Rappel des faits: il y a quelques semaines, ledit Johnson avait tout bonnement “suspendu“ le Parlement pour une durée de cinq semaines, le temps de passer en force dans son ambition de quitter l’Union européenne le 31 octobre prochain. Techniquement, le Parlement est suspendu chaque année pendant quelques jours, le temps pour le gouvernement de préparer le “discours de la Reine“ où celle-ci lit un texte écrit par le Premier ministre et détaillant le programme qu’il compte appliquer pendant l'année qui vient.
Lady Hale a affirmé clairement que passer d’une suspension technique de quelques jours à une suspension “politique“ de plusieurs semaines était un coup de force illégal, nul et non avenu. L’effet de la décision de Lady Hale et de ses dix collègues de la Cour suprême est que le Parlement peut immédiatement se réunir pour faire de nouveau son travail: contrôler le gouvernement.
D’autre part, Boris Johnson ayant demandé l’assentiment de la Reine à la suspension illégale du Parlement, le jugement de Lady Hale implique qu’il a trompé le monarque, ce qui constitue un crime de haute trahison. On sait qu’il n’y a pas au Royaume-Uni de Constitution écrite: ce qu’on appelle là-bas “la Constitution“ est l’ensemble quasi-infini de toutes les décisions (“Acts of Parliament“) prises au cours du temps par les députés, fût-ce il y a trois siècles… S’il y a un “Act of Parliament“ qui prévoit la pendaison pour crime de haute trahison, on ne donne pas cher de la peau de l’ours… pardon, de Boris.
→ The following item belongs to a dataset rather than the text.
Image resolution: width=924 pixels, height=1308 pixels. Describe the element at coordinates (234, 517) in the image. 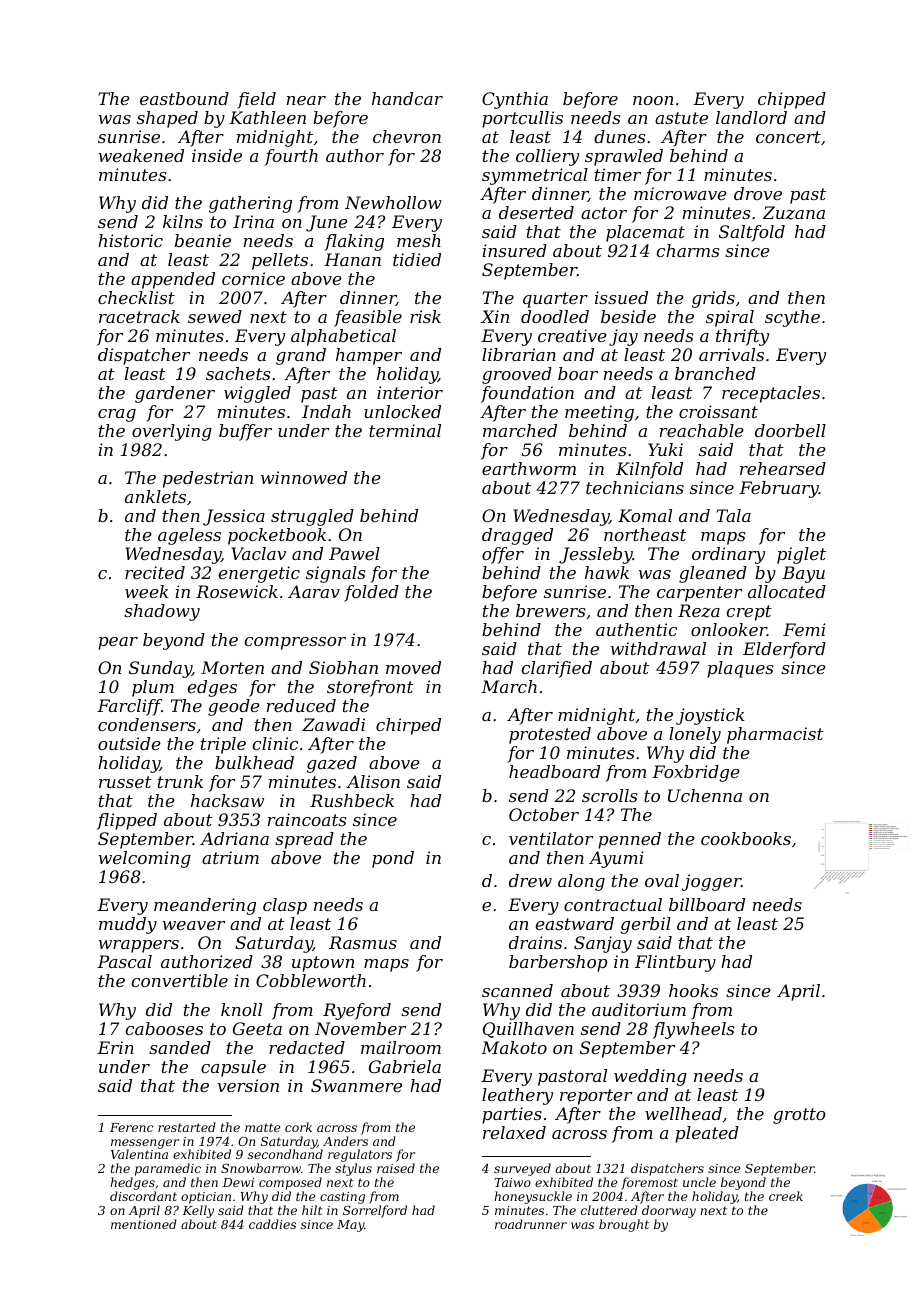

I see `Jessica` at that location.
Cela fait plus de trois ans que le feuilleton du Brexit dure et on a parfois du mal à en suivre tous les méandres. Et puis, il y a des moments de grâce comme celui que j’ai vécu hier en direct devant ma télévision. Les commentateurs de la BBC étaient au comble de l’excitation. Dieu qu’elle est belle, la démocratie en action, surtout quand elle s’incarne dans le corps frêle d’une charmante vieille dame qui ne se laisse pas impressionner par les rodomontades d’un apprenti dictateur.